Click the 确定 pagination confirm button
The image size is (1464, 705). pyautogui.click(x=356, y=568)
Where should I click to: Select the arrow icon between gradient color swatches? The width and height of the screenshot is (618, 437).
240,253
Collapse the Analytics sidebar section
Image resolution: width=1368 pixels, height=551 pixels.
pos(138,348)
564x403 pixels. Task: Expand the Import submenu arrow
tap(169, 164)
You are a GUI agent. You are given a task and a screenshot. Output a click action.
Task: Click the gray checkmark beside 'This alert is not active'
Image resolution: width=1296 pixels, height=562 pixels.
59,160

• • • •

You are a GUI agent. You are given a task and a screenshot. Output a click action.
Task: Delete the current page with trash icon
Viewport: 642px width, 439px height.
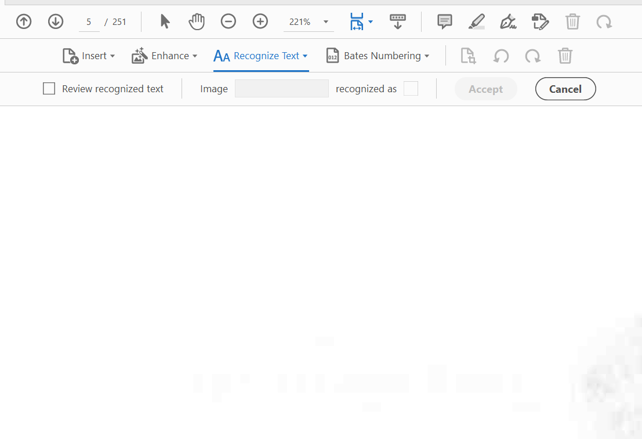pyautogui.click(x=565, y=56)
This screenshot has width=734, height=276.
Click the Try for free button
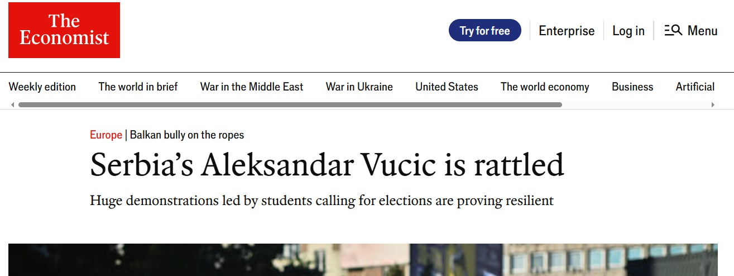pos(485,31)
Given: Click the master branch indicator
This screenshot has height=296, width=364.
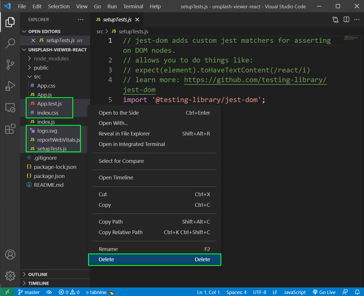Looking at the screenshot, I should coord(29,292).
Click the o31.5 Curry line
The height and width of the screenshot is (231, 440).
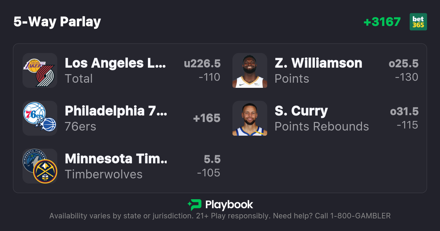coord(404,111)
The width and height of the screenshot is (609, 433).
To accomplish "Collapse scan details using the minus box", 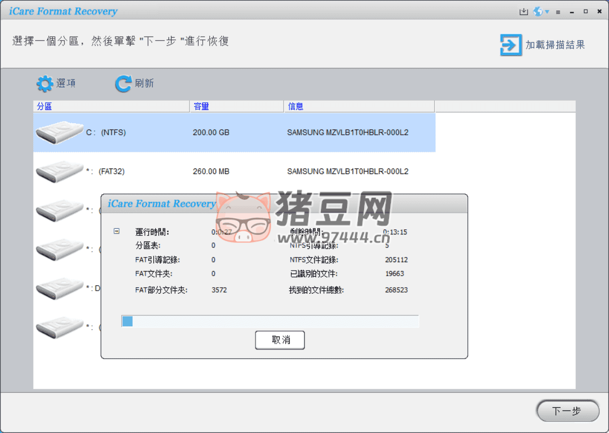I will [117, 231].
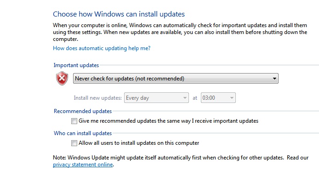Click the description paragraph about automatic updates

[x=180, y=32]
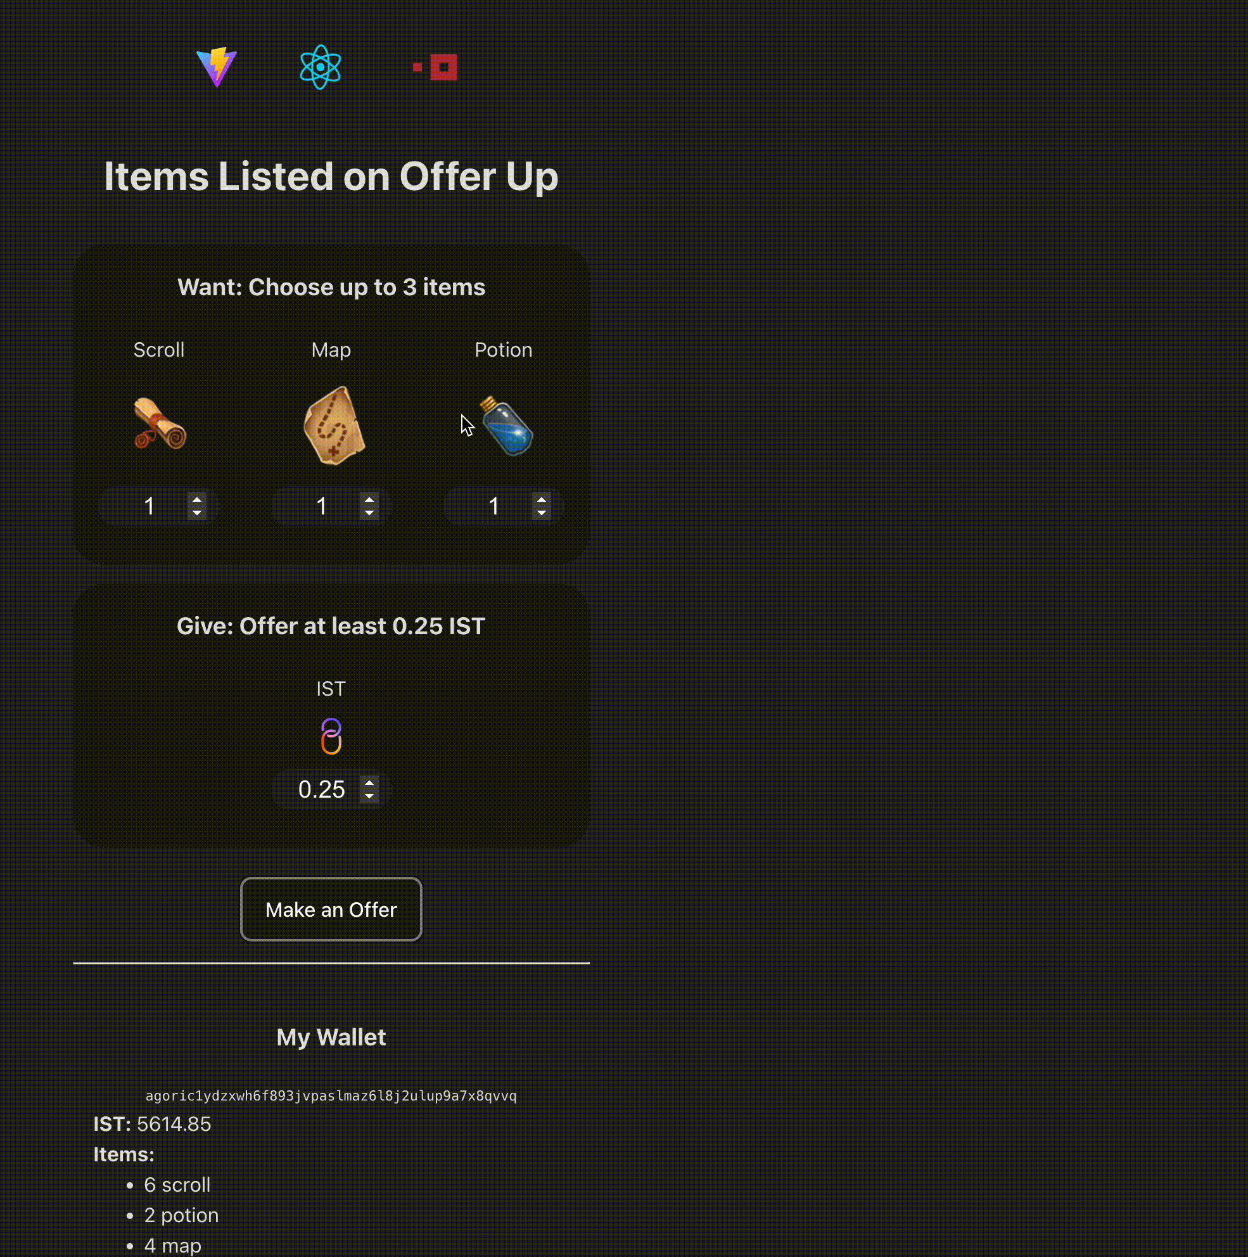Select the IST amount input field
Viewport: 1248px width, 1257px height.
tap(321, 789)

• • • •

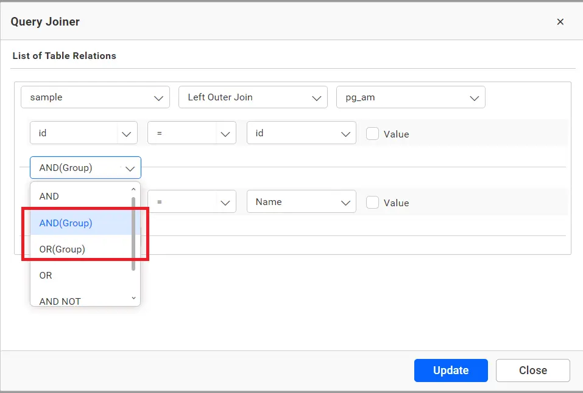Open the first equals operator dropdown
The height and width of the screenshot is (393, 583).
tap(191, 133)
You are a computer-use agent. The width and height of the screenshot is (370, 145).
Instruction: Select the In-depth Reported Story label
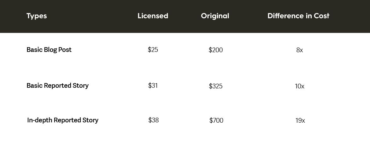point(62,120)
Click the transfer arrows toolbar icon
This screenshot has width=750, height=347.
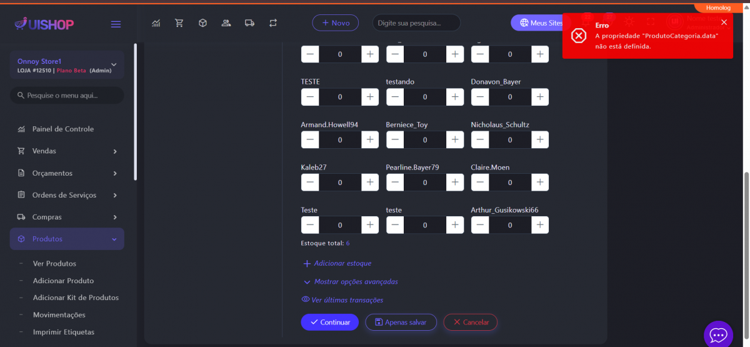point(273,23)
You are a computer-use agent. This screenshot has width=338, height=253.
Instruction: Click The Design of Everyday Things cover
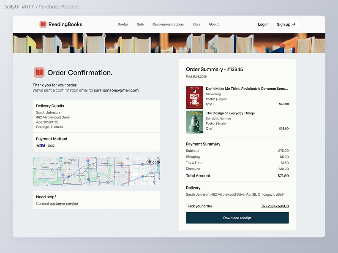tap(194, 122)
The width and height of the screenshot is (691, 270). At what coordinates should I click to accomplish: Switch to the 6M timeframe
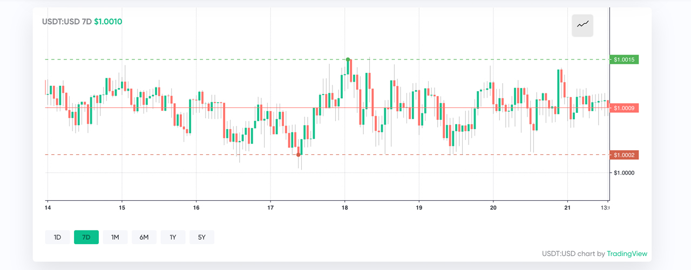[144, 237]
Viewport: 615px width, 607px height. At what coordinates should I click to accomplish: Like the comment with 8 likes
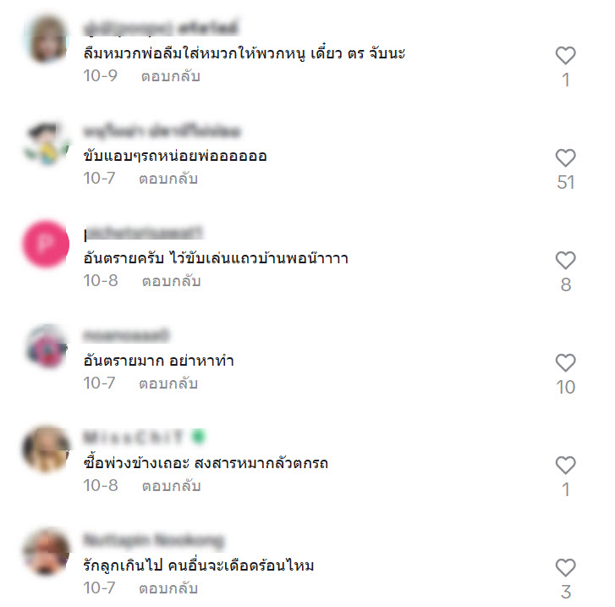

• • • •

짧은 과제: 위 기록에서 문자열 "with"을 포함하는 줄을 모두 찾아 반환하라. 대소문자는 구분한다.

연습 출력:
Task: Delete the current page with trash icon
Viewport: 615px width, 607px height. At what coordinates should I click to accomplish: Like the comment with 8 likes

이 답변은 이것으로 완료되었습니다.